Microtubules do more than give neurons their structure. They also serve as a kind of cellular railway network. Proteins travel from one end of a neuron to the other by moving along microtubules. If microtubules break, the result is much like what happens when a railroad track is damaged. The proteins pile up, and these traffic jams produce the swellings in the axons that Smith sees in his experiments. The swellings get so big that they eventually rupture, tearing the axon apart and spewing out damaged proteins.

Smith’s findings could shed light on a common but puzzling brain trauma known as diffuse axonal injury. This happens when people experience sudden accelerations to the brain—from a bomb’s shock waves, for example, or from whiplash in a car crash. Very often the acceleration causes people to lose consciousness. In serious cases it can lead to trouble with cognitive tasks, such as deciding whether the word red is actually printed in red. When pathologists perform autopsies on people with diffuse axonal injury, they see severed axons with swollen tips, just like what Smith sees in his experiments.

Smith’s research also suggests that even mild shocks to the brain can cause serious harm. If he hit his axons with gentle puffs of air, they didn’t swell and break. Nevertheless, there was a major change in their molecular structure. Axons create the electric current that allows them to send signals by drawing in positively charged sodium ions*. A moderate stretch to an axon, Smith recently found, causes the sodium channels to malfunction. In order to keep the current flowing, the traumatized axons start to build more channels.

Smith suspects that such a mended axon may be able to go on working, but only in a very frail state. Another stretch—even a moderate one—can cause the axon to go haywire. Its additional sodium channels now malfunction, and the axon tries to compensate by creating even more channels. But these channels are now so defective that they start letting in positively charged calcium ions. The calcium atoms activate enzymes that destroy the gates that slow the flow of sodium through the channels, so now even more sodium rushes in—and then more calcium, in a runaway feedback loop. The axon dies like a shorted-out circuit.

This slower type of axon death may happen when someone suffers mild but repeated brain injuries, exactly the kind that football players experience as they crash into each other in game after game. Cognitive tests like the ones at this year’s N.F.L. combine can pinpoint the mental troubles that come with dysfunctional or dying axons. There is precious little research to indicate how long a football player should be sidelined in order to let his brain recover, though, and Smith’s experiments don’t offer much comfort. Preliminary brain studies show that axons are still vulnerable even months after an initial stretch.

Once a person does sustain a brain injury, there is not a lot doctors can do. They can open a hole in the skull if pressure in the brain gets too high. But they have no drugs to treat the actual damage. Some 30 compounds have made it into phase 3 trials in humans, only to fail.

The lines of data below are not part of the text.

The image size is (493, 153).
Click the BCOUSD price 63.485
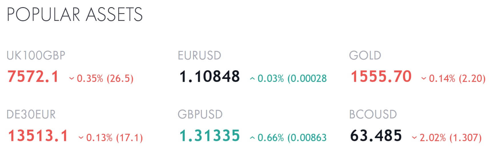(376, 136)
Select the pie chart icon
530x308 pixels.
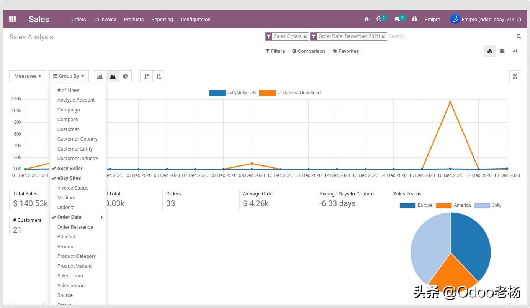pos(125,76)
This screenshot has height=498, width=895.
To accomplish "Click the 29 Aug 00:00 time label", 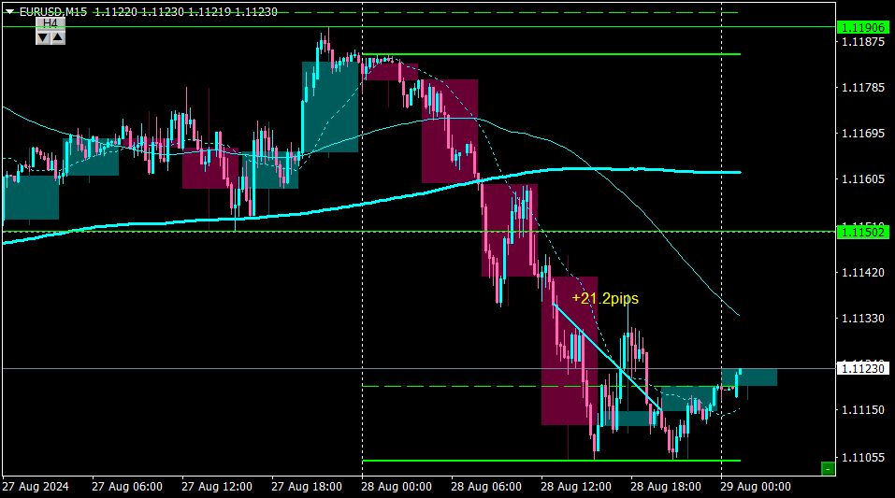I will 756,487.
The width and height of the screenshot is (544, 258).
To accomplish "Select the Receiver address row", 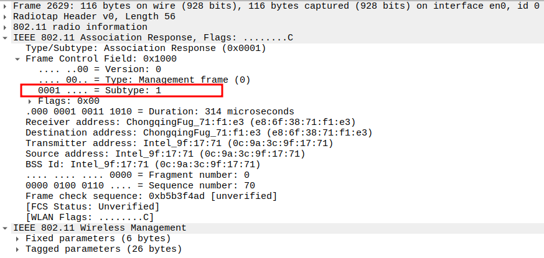I will click(190, 122).
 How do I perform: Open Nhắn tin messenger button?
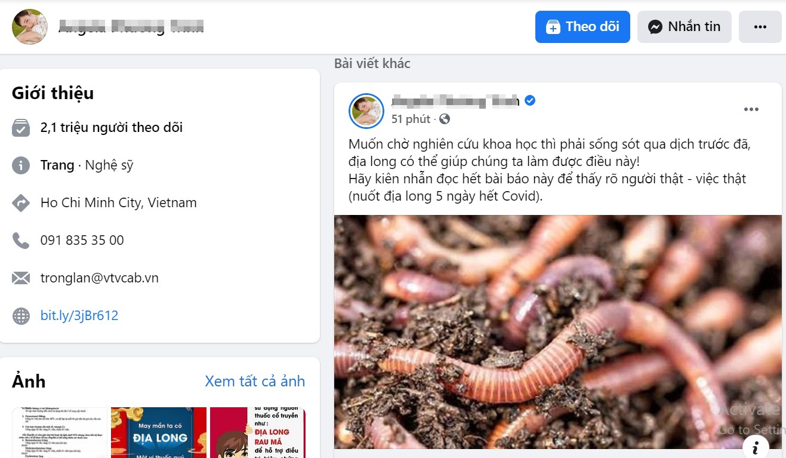(685, 27)
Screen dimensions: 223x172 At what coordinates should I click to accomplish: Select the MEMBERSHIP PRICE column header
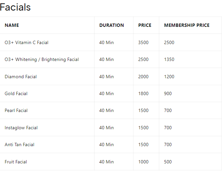(x=187, y=25)
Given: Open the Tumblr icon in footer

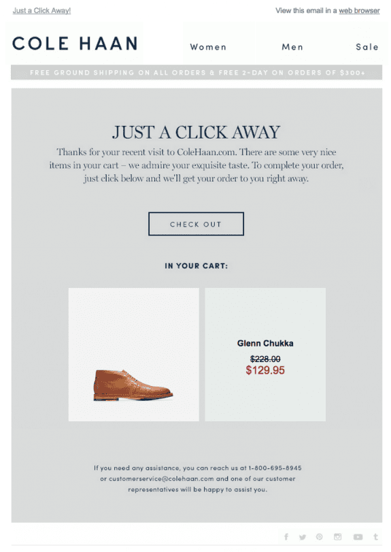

The latest research could point scientists to more effective treatments. Smith, for example, recently found that the anticancer drug taxol can stabilize the microtubules in neurons, protecting them from catastrophic disassembly after a sharp shock. Now that we know the damage to the brain happens at the molecular level, we may find a cure for the injured brain waiting there as well.

* Correction, August 23, 2010: This sentence originally referred to "negatively charged sodium atoms."